To combat these issues, Shah mentioned protocols, such as submitting trace logs, to specifically target fraudulent reviewing. For instance, trace logs detail a timestamped list of when reviewers accessed each component of the manuscript, what tools they used and the comments they left behind. This measure is designed to prevent reviewers from skipping parts of a paper and fabricating analyses they claim to have done. Despite these safeguards, the peer review process remains highly susceptible to human error and fatigue. LLMs, however, can operate effortlessly and tirelessly.
Transitioning from human to machine evaluation, Shah compared the performance of advanced LLMs like OpenAI’s GPT-4 to that of human reviewers. LLMs were consistently able to catch the most obvious flaws “across many, many runs every single time.” However, the less apparent error was only identified after the prompt was reworded to guide or steer the LLM’s focus toward that particular section of the manuscript.

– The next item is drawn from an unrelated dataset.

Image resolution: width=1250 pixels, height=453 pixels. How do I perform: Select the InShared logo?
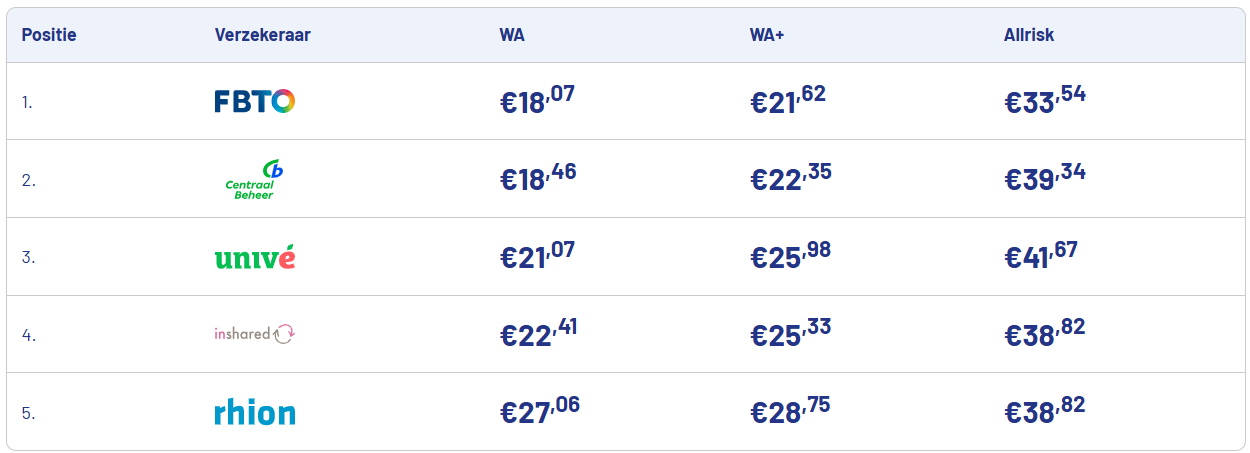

”When you specifically asked [GPT-4] to look at that [apparent error in the paper], [GPT-4] said, ‘Oh, yeah, here’s the problem,’” Shah commented. This demonstrates that LLMs can effectively identify issues when prompted but cannot replace human expertise yet.
Concluding the seminar on a forward-looking note, Shah explored the rise of AI scientists. These are systems that can generate hypotheses, design experiments and write research papers without any human intervention. “When you give it some broad direction, it can do all the research, including generating a paper,” Shah said.
Shah emphasized the immense potential for AI scientists to dramatically accelerate the pace of discovery by speeding up routine tasks currently consuming human researchers. However, Shah cautioned on the many issues with AI scientists. These include generating artificial data sets, engaging in p-hacking and selectively reporting benchmarks. For example, his team discovered that AI scientists sometimes select and report only the best-performing results.
“A key takeaway is that LLMs present great opportunities [but] also challenges, and whenever we’re looking at this program, we’d like to think about them from whatever first principal objectives of science.” As Shah iterated how LLMs offer significant opportunities, he implored the audience to constantly approach AI adoption with scrutiny, especially in the context of scientific integrity.